Wales politics

Plaid Cymru conference: Wales 'is exploited for energy'

Elfyn Llwyd
Image caption Elfyn Llwyd said powers over energy should be devolved to the Welsh Assembly

Wales is being exploited for its natural energy resources, Plaid Cymru's Westminster leader has said.

Elfyn Llwyd told the Plaid spring conference that powers over energy should be devolved.

He said a massive wind farm had been approved off the north Wales coast "to feed England's need for additional electricity".

The assembly election in May was a chance to "send a very clear signal to London", he said.

The UK government approved the Gwynt y Môr project off the north Wales coast in 2008, despite opposition from campaigners who said it would harm the local tourist trade.

To be built about 10 miles out to sea off Llandudno, it will be Wales' biggest wind farm.

But Mr Llwyd said such decisions should be made in Cardiff, not Westminster.

He told an audience at the Wales Millennium Centre hat three German companies were involved in the project, while the seabed at the site was owned by the Crown Estates.

He said: "Wales is being stripped bare of its natural resources for the benefit of England's power needs.

"Make no mistake, this is a serious matter.

"Ownership of our maritime renewable power resources is the single most important issue facing Wales today."

In her speech, Plaid AM Nerys Evans said this month's referendum in favour of direct law-making powers for the assembly gave Wales a "real parliament".

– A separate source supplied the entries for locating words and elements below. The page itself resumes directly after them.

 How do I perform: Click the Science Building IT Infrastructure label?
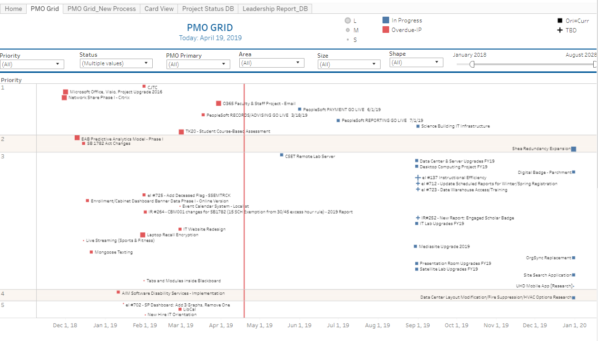tap(455, 126)
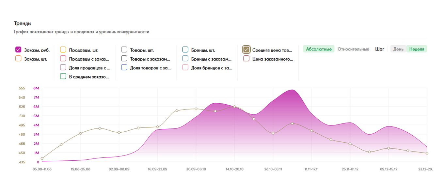This screenshot has height=191, width=444.
Task: Check the «Продавцы, шт.» checkbox
Action: click(63, 50)
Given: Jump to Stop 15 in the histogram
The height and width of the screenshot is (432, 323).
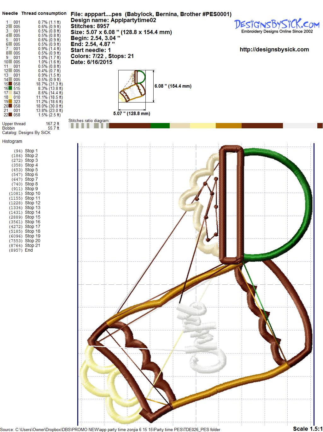Looking at the screenshot, I should [32, 217].
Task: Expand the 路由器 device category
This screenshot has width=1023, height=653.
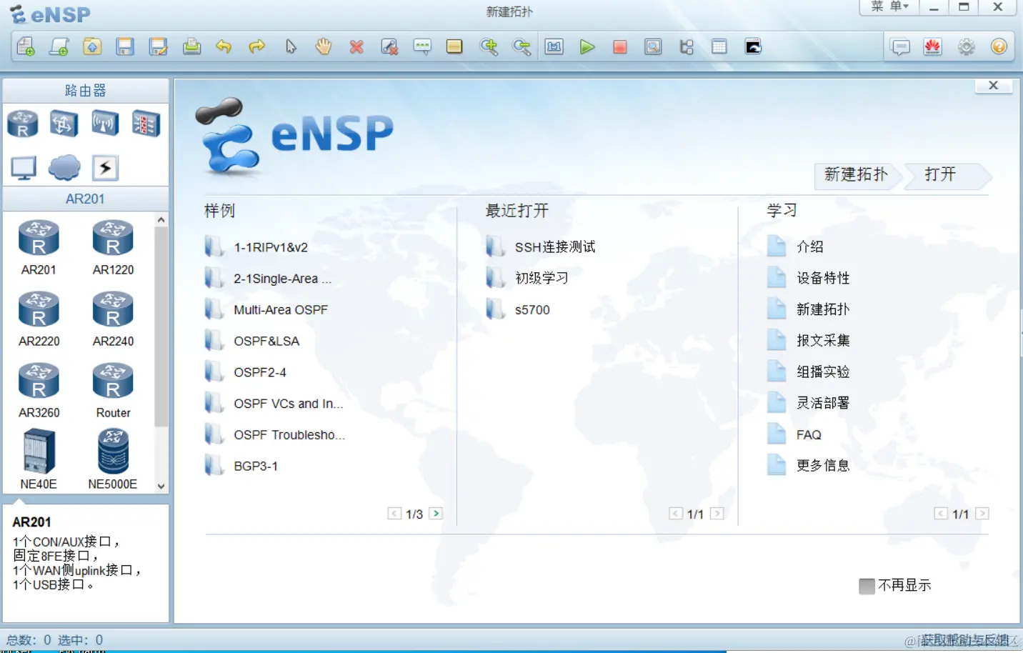Action: [86, 90]
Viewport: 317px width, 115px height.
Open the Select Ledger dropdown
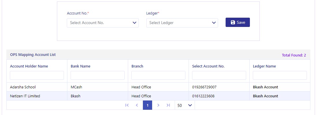tap(182, 23)
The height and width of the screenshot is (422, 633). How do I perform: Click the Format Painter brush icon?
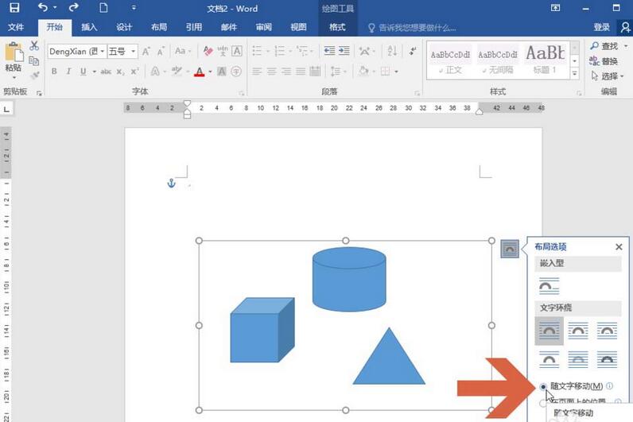coord(34,75)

"Who would have thought, after 500 years when Wales was treated as a part of England to all purposes?" she said.

Miss Evans, who as Plaid policy director is compiling the party's manifesto for May's assembly election, is giving up her seat in the Senedd as a regional member for mid and west Wales to fight the Tory-held constituency of Carmarthen West and South Pembrokeshire.

She attacked UK government plans to part- fund S4C from the TV licence fee, saying Plaid had to "stand up and protect the things that are important to us".